One month before Jung’s visit, she received a letter explaining the details of his forthcoming visit to Fordham University that included the following note: “When we are in New York together, we shall dine alone. Grand theatrical attire required, of course.”
Grand and theatrical,
she found herself thinking with a good deal of awe and amusement.
I am sure that the evening will be one to remember.
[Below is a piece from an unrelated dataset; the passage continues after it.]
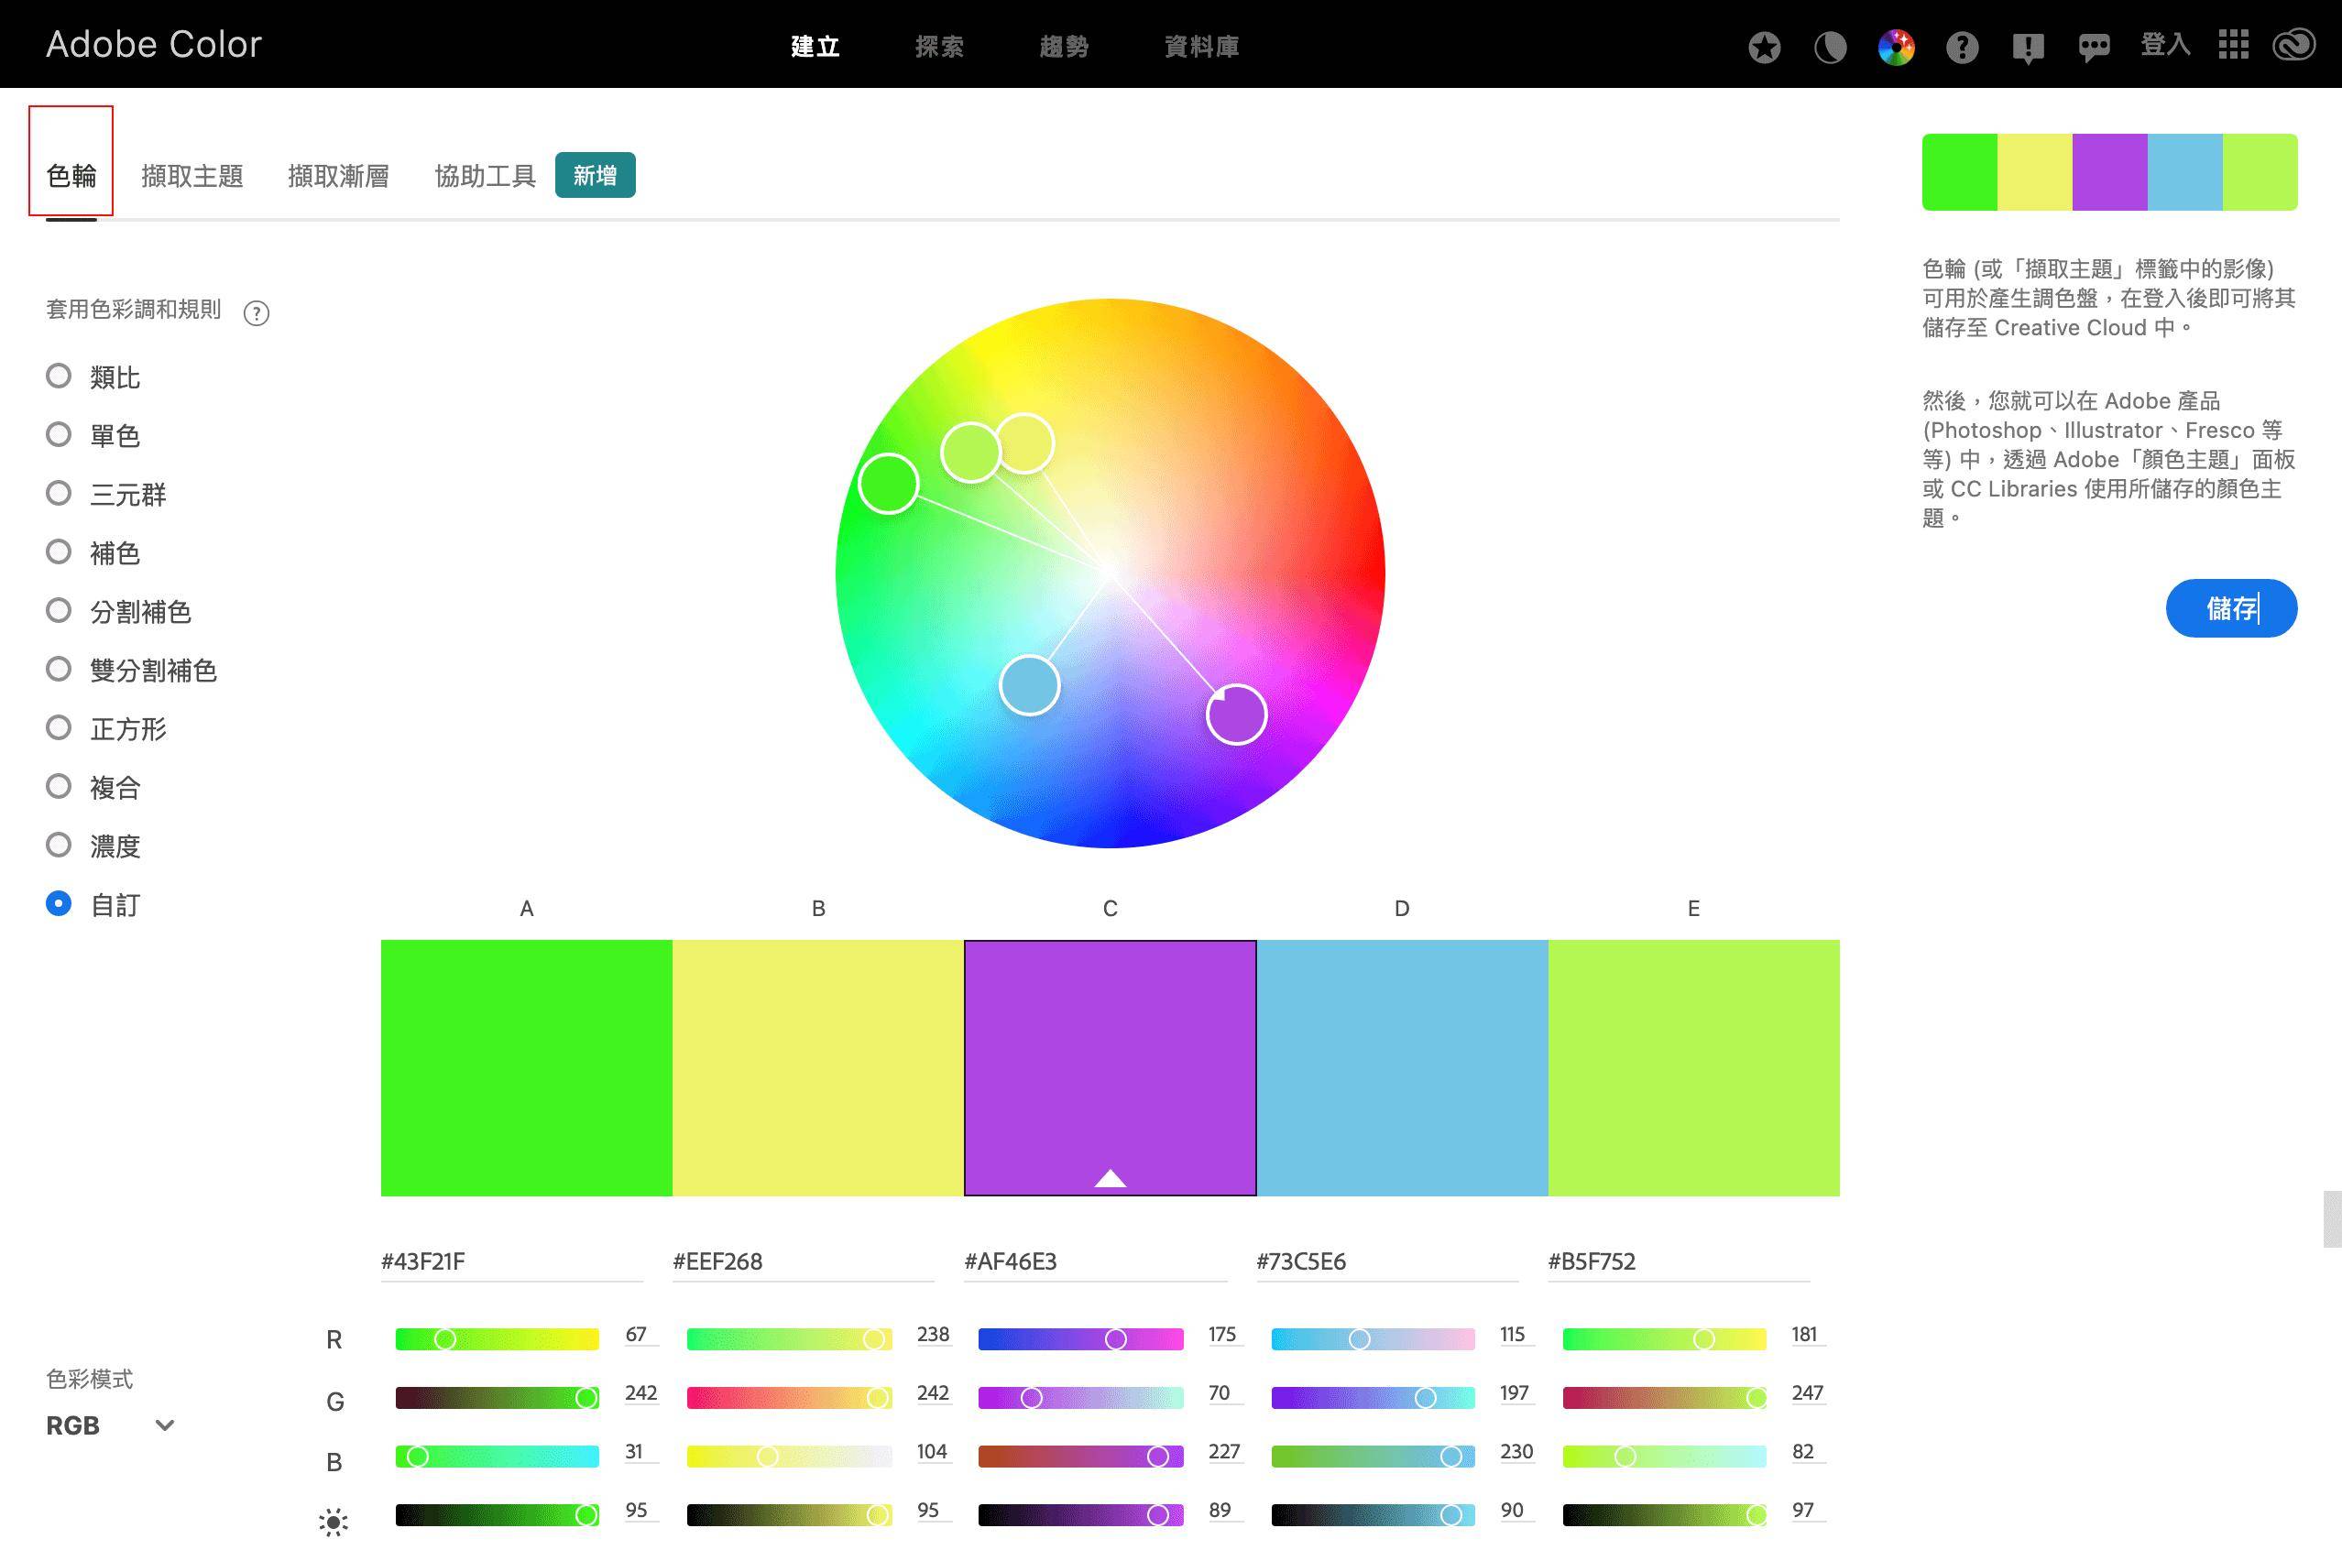
Task: Open the help question mark icon
Action: [x=1961, y=46]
After making careful arrangements and the usual explanations, she traveled alone to New York by train to a room she had booked at the Waldorf-Astoria Hotel. She packed for the occasion a beautiful black silk evening dress she had worn to the New Year’s ball that January. It was bare at the shoulders and cut in a way she knew he would enjoy, being prepared by this time in their relationship for Jung’s highly developed sense of drama—albeit with healthy suspicions.
On the chosen evening, alone in her room, she received from room service a box containing a book by Joseph Conrad and a very plain cardboard box containing a gaudy diamond necklace that she guessed from its luster to be made of ordinary glass. By then, Eleanor knew her Swiss friend to be purposeful when it came to details of ritual and ceremony, so she could not wait to hear what it all meant.